Unable to enable High Availability - INTERNAL_ERROR(Not_found)

tjkreidl

@olivierlambert Good idea. Also, they should make sure all hosts are at the same update/patch levels, the network is set up properly among the three or more hosts, there is a compatible HA shared storage properly set up, etc.
You folks have a good guide at: https://docs.xcp-ng.org/management/ha/

jmannik

Well this is what im getting now:

{
  "id": "0mhbgkupy",
  "properties": {
    "method": "pool.enableHa",
    "params": {
      "pool": "213186d2-e3ba-154f-d371-4122388deb83",
      "heartbeatSrs": [
        "381caeb2-5ad9-8924-365d-4b130c67c064"
      ],
      "configuration": {}
    },
    "name": "API call: pool.enableHa",
    "userId": "71d48027-d471-4b01-83f9-830df4279f7e",
    "type": "api.call"
  },
  "start": 1761709884550,
  "status": "failure",
  "updatedAt": 1761709923544,
  "end": 1761709923544,
  "result": {
    "code": "INTERNAL_ERROR",
    "params": [
      "unable to gather the coordinator's UUID: Not_found"
    ],
    "call": {
      "duration": 38993,
      "method": "pool.enable_ha",
      "params": [
        "* session id *",
        [
          "OpaqueRef:a83a416f-c97d-1ed8-c7fc-213af89b8f86"
        ],
        {}
      ]
    },
    "message": "INTERNAL_ERROR(unable to gather the coordinator's UUID: Not_found)",
    "name": "XapiError",
    "stack": "XapiError: INTERNAL_ERROR(unable to gather the coordinator's UUID: Not_found)\n    at Function.wrap (file:///opt/xen-orchestra/packages/xen-api/_XapiError.mjs:16:12)\n    at file:///opt/xen-orchestra/packages/xen-api/transports/json-rpc.mjs:38:21\n    at runNextTicks (node:internal/process/task_queues:65:5)\n    at processImmediate (node:internal/timers:453:9)\n    at process.callbackTrampoline (node:internal/async_hooks:130:17)"
  }
}

olivierlambert

That's better @psafont now we now we are missing an UUID somewhere?

psafont

@jmannik
So the problem goes like this:

HA uses a local-only database to avoid depending on the database
This database contains a mapping from UUID to the IP host_address for all hosts in an HA cluster / pool. This information should be gathered right before HA is enabled, from the normal database.
When trying to enable HA, the host fetches the coordinator's address from the filesystem. Then it uses the previous mapping and the coordinator address to find the coordinator's UUID. This step fails.

I'm not sure what has actually happening, but some scenarios come to mind:

XO isn't calling the API function Host.preconfigure_ha, which means the local database is not created (unlikely)
The coordinator's address has somehow changed between the local database being written and the HA being enabled

things to check out:

inspect the values that the failing host has about the host_address of the coordinator / master host, both on:
1. the normal database.
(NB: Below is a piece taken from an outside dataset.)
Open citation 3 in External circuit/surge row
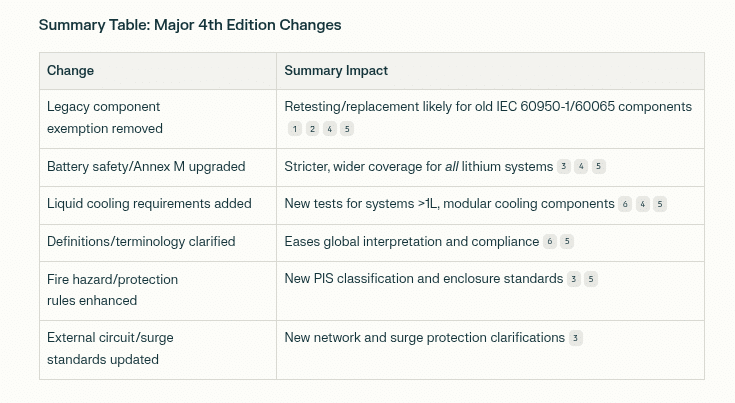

You can SSH into the failing host and run the following command, replacinf POOL_UUID with the actual uuid, this can be done deleting POOL_UUID , placing the cursor after the = and pressing tab twice.

xe pool-param-get uuid=POOL_UUID param-name=master | xargs -I _ xe host-param-get uuid=_ param-name=address

and the pool role file, similar to the previous command, SSH in the failing host and run

cat /etc/xensource/pool.conf

Let us know how it goes. If the IPs don't match, there's a problem with the configuration of the member, and otherwise it's because the local database is outdated and should be refreshed before enabling HA. I don't know how XO handles it.

olivierlambert

@psafont I'm not sure to follow, I don't remember seeing any documented endpoint related to prepare HA

psafont

@olivierlambert The call is indeed hidden from the docs, and only callable from inside a pool... it's called as part as Pool.enable_ha

olivierlambert

So we probably need to tell XO team the "right way" to enable HA because there's no way to know from "outside"

psafont

@olivierlambert

So we probably need to tell XO team the "right way" to enable HA because there's no way to know from "outside it's not meant to, xapi makes the call automatically.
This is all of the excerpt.